_WORKING DATA_:
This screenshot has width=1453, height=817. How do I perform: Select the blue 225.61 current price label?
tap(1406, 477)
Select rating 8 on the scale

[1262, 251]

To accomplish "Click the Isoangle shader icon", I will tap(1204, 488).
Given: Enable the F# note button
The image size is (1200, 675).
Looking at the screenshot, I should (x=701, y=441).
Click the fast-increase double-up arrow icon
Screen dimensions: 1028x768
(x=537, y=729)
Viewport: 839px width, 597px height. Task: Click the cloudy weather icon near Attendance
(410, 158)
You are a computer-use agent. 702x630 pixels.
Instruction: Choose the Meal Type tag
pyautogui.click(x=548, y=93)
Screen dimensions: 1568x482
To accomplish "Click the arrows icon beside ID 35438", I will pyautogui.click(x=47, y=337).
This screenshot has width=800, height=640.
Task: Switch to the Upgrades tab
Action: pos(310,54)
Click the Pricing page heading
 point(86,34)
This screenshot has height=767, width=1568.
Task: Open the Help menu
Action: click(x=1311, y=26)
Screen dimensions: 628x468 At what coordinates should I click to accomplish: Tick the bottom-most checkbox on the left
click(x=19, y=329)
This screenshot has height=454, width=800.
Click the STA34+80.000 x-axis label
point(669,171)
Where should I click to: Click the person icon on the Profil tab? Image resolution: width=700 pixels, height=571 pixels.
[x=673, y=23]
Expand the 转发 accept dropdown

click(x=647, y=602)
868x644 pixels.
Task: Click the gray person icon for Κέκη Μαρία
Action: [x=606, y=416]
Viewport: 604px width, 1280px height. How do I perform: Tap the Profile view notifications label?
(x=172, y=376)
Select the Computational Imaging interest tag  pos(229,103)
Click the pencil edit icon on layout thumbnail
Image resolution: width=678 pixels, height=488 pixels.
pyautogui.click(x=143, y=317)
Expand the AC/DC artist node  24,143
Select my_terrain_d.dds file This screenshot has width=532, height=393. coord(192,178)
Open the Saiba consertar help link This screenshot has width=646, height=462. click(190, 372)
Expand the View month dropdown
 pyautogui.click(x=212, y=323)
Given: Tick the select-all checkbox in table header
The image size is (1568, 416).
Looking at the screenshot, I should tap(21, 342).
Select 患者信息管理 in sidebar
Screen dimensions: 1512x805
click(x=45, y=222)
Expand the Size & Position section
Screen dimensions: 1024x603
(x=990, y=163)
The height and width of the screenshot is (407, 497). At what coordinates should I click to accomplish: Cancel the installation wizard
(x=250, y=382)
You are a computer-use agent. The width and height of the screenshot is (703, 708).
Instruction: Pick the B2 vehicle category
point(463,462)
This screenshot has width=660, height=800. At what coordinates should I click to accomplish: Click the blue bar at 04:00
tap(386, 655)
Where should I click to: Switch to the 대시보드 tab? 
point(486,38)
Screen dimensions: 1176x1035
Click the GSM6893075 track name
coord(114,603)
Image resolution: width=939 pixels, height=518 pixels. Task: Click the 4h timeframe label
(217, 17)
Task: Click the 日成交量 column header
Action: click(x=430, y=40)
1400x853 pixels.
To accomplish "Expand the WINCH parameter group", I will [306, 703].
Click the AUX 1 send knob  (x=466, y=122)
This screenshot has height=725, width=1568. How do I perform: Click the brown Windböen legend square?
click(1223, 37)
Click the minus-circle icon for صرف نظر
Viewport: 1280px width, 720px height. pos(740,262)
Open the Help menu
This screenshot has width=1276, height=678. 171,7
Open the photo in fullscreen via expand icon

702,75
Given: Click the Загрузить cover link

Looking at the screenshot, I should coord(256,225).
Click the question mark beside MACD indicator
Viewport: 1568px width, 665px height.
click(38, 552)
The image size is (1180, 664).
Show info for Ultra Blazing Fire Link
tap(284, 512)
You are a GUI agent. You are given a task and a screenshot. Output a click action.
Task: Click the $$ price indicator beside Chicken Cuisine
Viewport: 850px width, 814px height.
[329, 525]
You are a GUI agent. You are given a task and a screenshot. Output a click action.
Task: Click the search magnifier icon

_DESCRIPTION OF THE TASK_: Return every line from the entries above that includes the word "computer".

_RESULT_:
You are a computer-use agent. 702x630 pixels.
You are a computer-use agent. The width and height of the screenshot is (703, 708).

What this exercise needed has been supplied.